Soon, students from the Loreto school were helping her in the streets of Calcutta and, in 1950, a new congregation was established, the Missionaries of Charity. Mother Teresa and her sisters were driven, she explained, by the desire to quench the thirst of Jesus on the Cross for love (John 19:28). Their aim was, and is, to see and care for Jesus in the poor, most especially the poorest of the poor, that is, the unwanted, unloved, forgotten, abandoned, and uncared for throughout society. “Let us not make a mistake,” she said, “that the hunger is only for a piece of bread. The hunger of today is much greater: for love – to be wanted, to be loved, to be cared for, to be somebody.” Today, there are Missionaries of Charity serving all around the world, including their Gift of Peace Convent, which has served the homeless and terminally ill here in Washington for 27 years.
Upon her beatification, six years after her death in 1997, Blessed Pope John Paul II said that Mother Teresa “wanted to be a sign of ‘God’s love, God’s presence and God’s compassion,’ and so remind all of the value and dignity of each of God’s children, ‘created to love and be loved.’” This is the legacy that she leaves us. Having had the privilege of meeting and praying with Mother Teresa and visiting some of the centers of the Missionaries of Charity, I thank God for the grace given to the world in her. What a witness for us all to emulate.

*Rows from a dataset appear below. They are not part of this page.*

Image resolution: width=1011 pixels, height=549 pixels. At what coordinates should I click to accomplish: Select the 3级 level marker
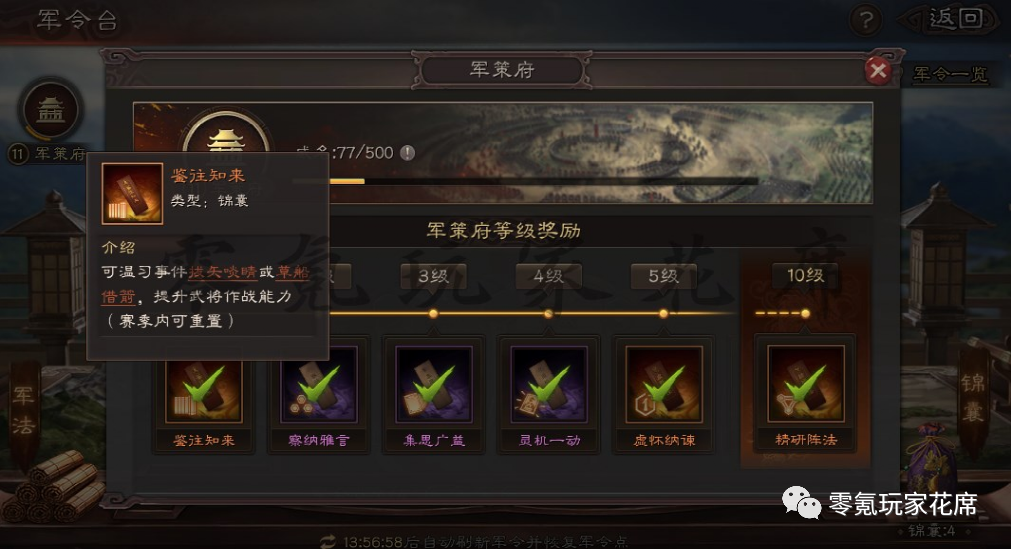[433, 276]
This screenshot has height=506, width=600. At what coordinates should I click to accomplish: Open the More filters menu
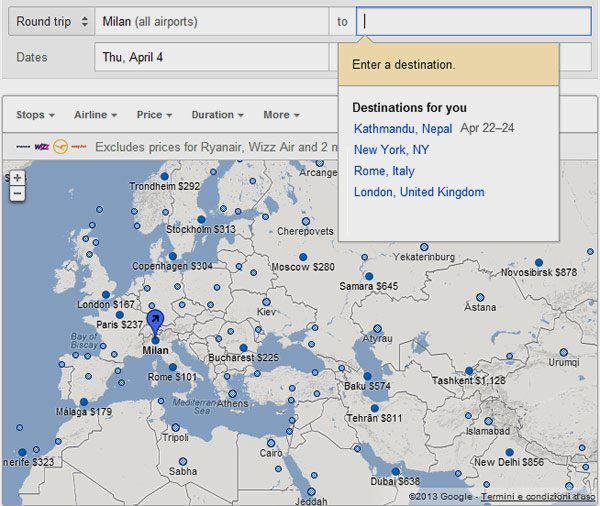281,115
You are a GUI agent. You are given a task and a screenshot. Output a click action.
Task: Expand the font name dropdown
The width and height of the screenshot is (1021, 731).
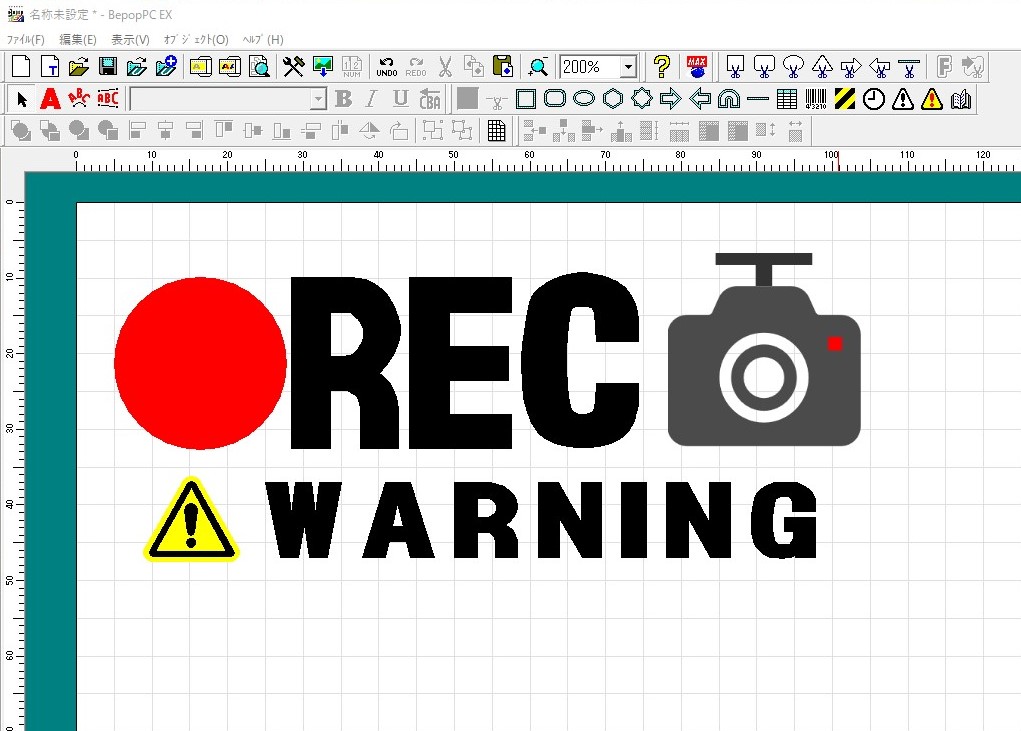point(318,99)
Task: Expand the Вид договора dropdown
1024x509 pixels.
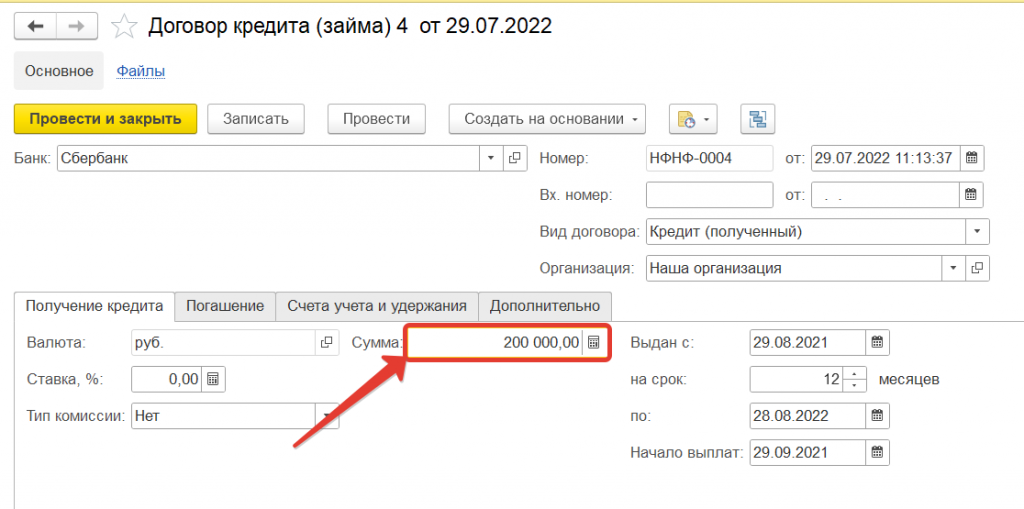Action: click(x=977, y=232)
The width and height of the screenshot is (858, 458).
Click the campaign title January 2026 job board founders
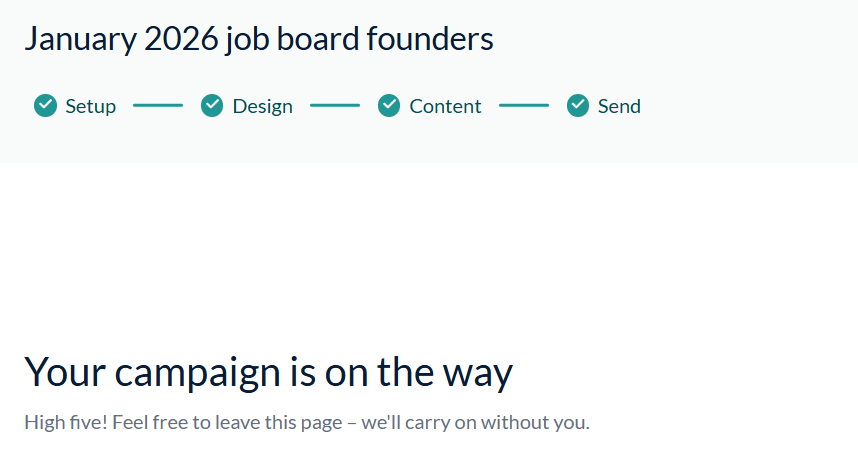(x=259, y=39)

Blessed Mother Teresa exhorts us to be missionaries of love, “You are God’s love in action. Through you, God is still loving the world. Each time people come into contact with us, they must become different and better people because of having met us. We must radiate God’s love.” This is how his kingdom is built up. Following her namesake in religion, Saint Thérèse of Lisieux, Mother Teresa teaches that this does not require big things, but doing small things with great love. We do this one day at a time, one person at a time, but without delay, she reminds us. “Our work is for today, yesterday has gone, tomorrow has not yet come – today, we have only today to make Jesus known, loved, served, fed, clothed, sheltered, etc. Today – do not to wait for tomorrow. Tomorrow might not come. Tomorrow we will not have them if we do not feed them today.”
Today as much as ever, Mother Teresa’s message is an invitation addressed to the world. May her life be a light to us all.